Mentre tutti concordano sull’importanza di poter attirare nuovi investimenti stranieri per stemperare gli effetti della crisi, in Europa c’è un Paese (desideroso di entrare nell’Ue) che platealmente scoraggia possibili partner con comportamenti scorretti, su cui si stanno esprimendo anche tribunali continentali.
Dopo otto anni dal primo sollecito la commissione per gli Affari esteri del Parlamento europeo ha adottato una risoluzione sul Montenegro, in cui chiede esplicitamente al governo di Milo Djukanovic (un passato attenzionato dalle procure di Napoli e Bari per contrabbando internazionale di sigarette) di risolvere le dispute commerciali con gli investitori stranieri che sono fondamentali per l’economia del Montenegro.
Il caso è stato sollevato dalla Central European Aluminium Company (Ceac), l’azienda con sede a Cipro che è al contempo azionista principale e uno dei maggiori creditori della montenegrina Kombinat Aluminijuma Podgorica (Kap). La Ceac ha comprato la fonderia ma subito dopo è stata chiusa, perché il governo ha falsificato il bilancio prima della vendita nascondendo debiti milionari. Nel 2007 la Ceac ha avviato un procedimento arbitrale e due anni dopo ha firmato un accordo amichevole in cambio del nulla osta del governo ad un piano di ristrutturazione che ne prevedeva il ridimensionamento. Ma due anni fa il governo ha avviato una procedura fallimentare contro la fonderia che è stata dichiarata fallita e messa in vendita.
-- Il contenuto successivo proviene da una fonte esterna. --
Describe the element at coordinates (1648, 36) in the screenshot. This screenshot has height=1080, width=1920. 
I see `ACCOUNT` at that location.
Tra l’altro lo scorso 7 luglio il Tribunale distrettuale di Nicosia ha ordinato un’ingiunzione di pagamento in relazione ad una richiesta presentata dalla società cipriota per un risarcimento di 44 milioni da parte del Montenegro. Ma il Paese del premier Djukanovic ha palesemente ignorato la pronuncia dei giudici ciprioti.
Si paventa, a questo punto, il rischio concreto che da parte dei funzionari europei ci siano due pesi e due misure, chiudendo un occhio sul vero e proprio caos (giudiziario, politico, imprenditoriale commerciale) che accade a due passi da casa nostra e che non ha fatto solo una vittima. Oltre alla Ceac, medesimo trattamento è stato riservato all’olandese Mnss, con l’azienda che controllava Zelezara, il più grande impianto metallurgico del Montenegro beffata dal governo che un bel giorno ha assorbito il sito per rivenderlo ad una società turca. Stesso clichè per gli italiani di A2A che dopo aver speso 400 milioni per il 44% della utility elettrica Epcg si sono visti crollare i ricavi perché il governo ha sforbiciato del 20% i prezzi dell’energia elettrica.
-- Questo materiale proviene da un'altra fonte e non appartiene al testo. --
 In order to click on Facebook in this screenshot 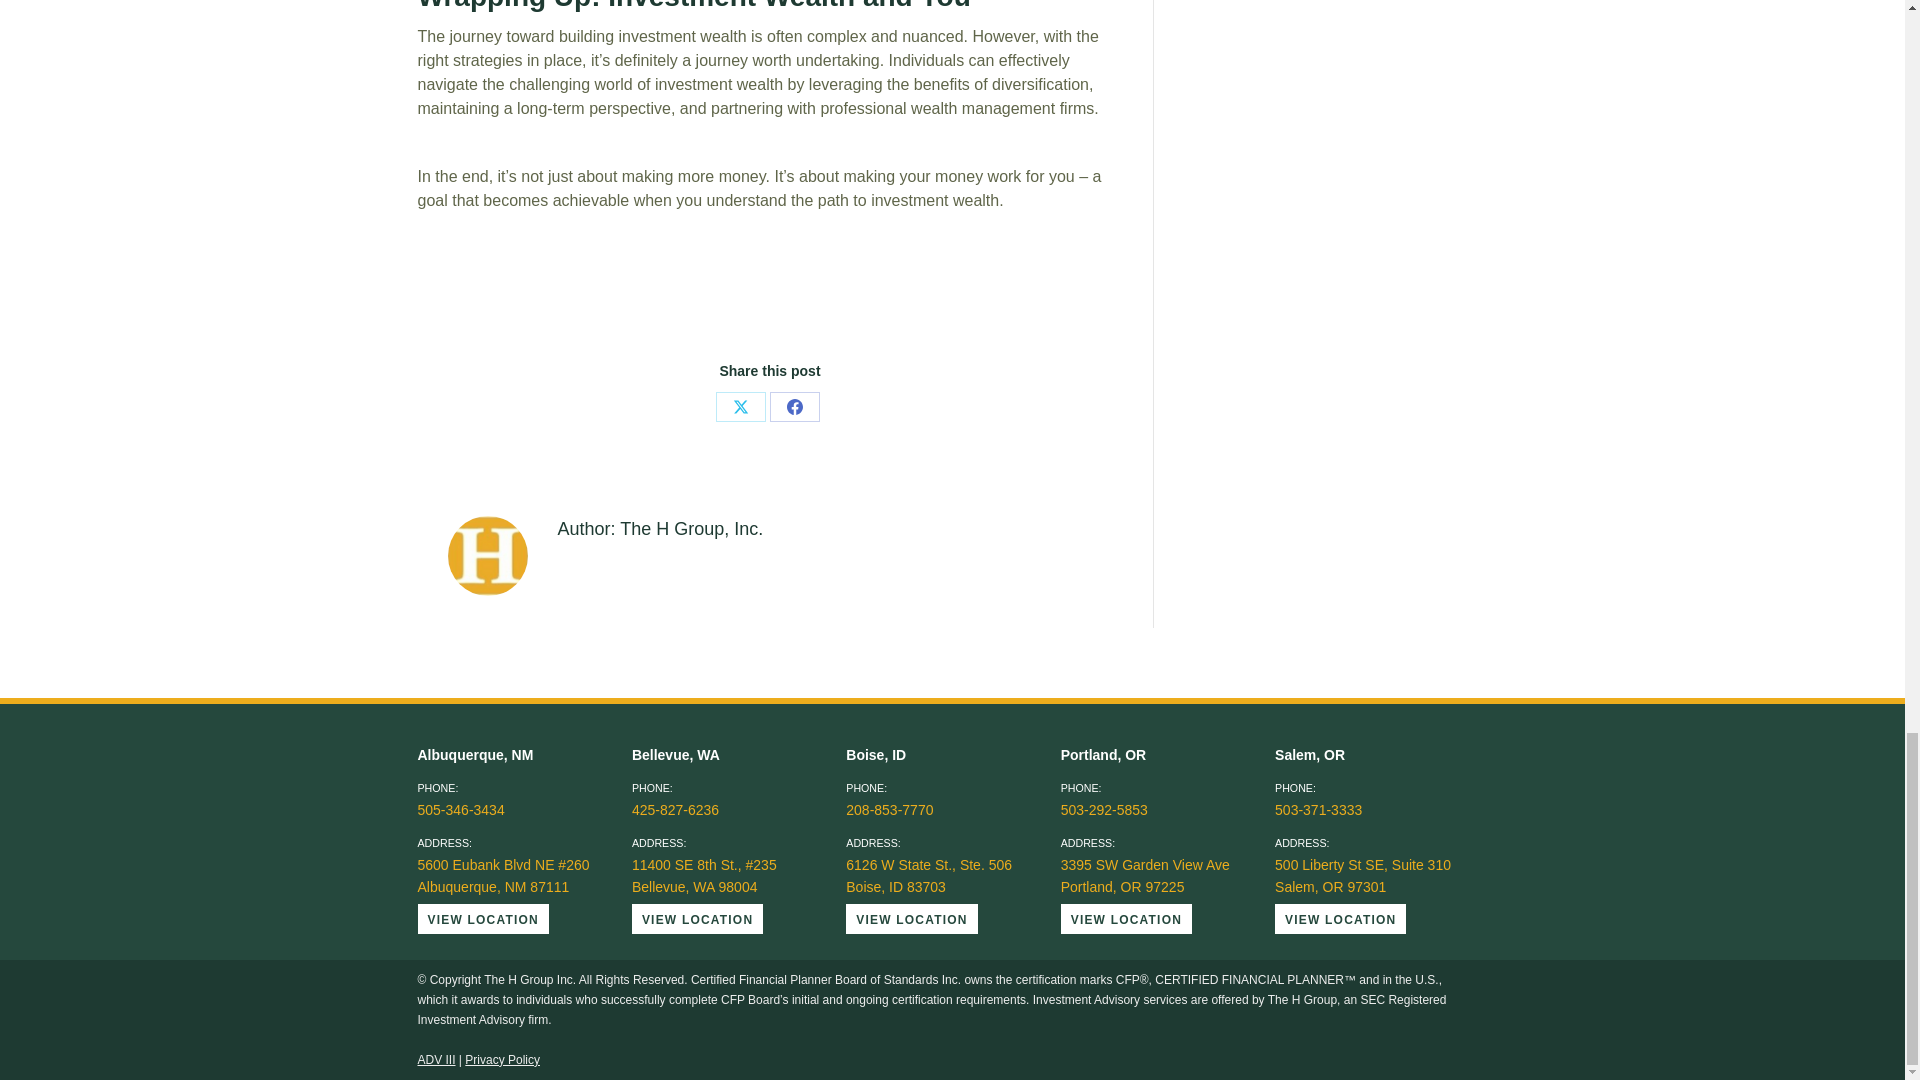, I will do `click(794, 407)`.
La quantità dei risarcimenti chiesti dagli investitori stranieri in Montenegro si avvicina a 1 miliardo di euro, quasi 1/3 del Pil del paese. Sul punto si registra anche il dato contenuto nell’Index of Economic Freedom 2015 emesso da Heritage Foundation in collaborazione con Wall Street Journal secondo cui “la criminalità organizzata influenza in modo significativo sia il settore pubblico che quello privato” e la corruzione “rimane pervasiva” in Montenegro. Posizionandolo al 66 ° posto, tra il Ruanda e Trinidad de Tobago.
Tutto qui? No, c’è dell’altro come i documenti che testimonierebbero il possibile coinvolgimento delle sorelle di Milo Djukanovic durante la privatizzazione della società di telecomunicazioni locale. Giusto per non farsi mancare nulla.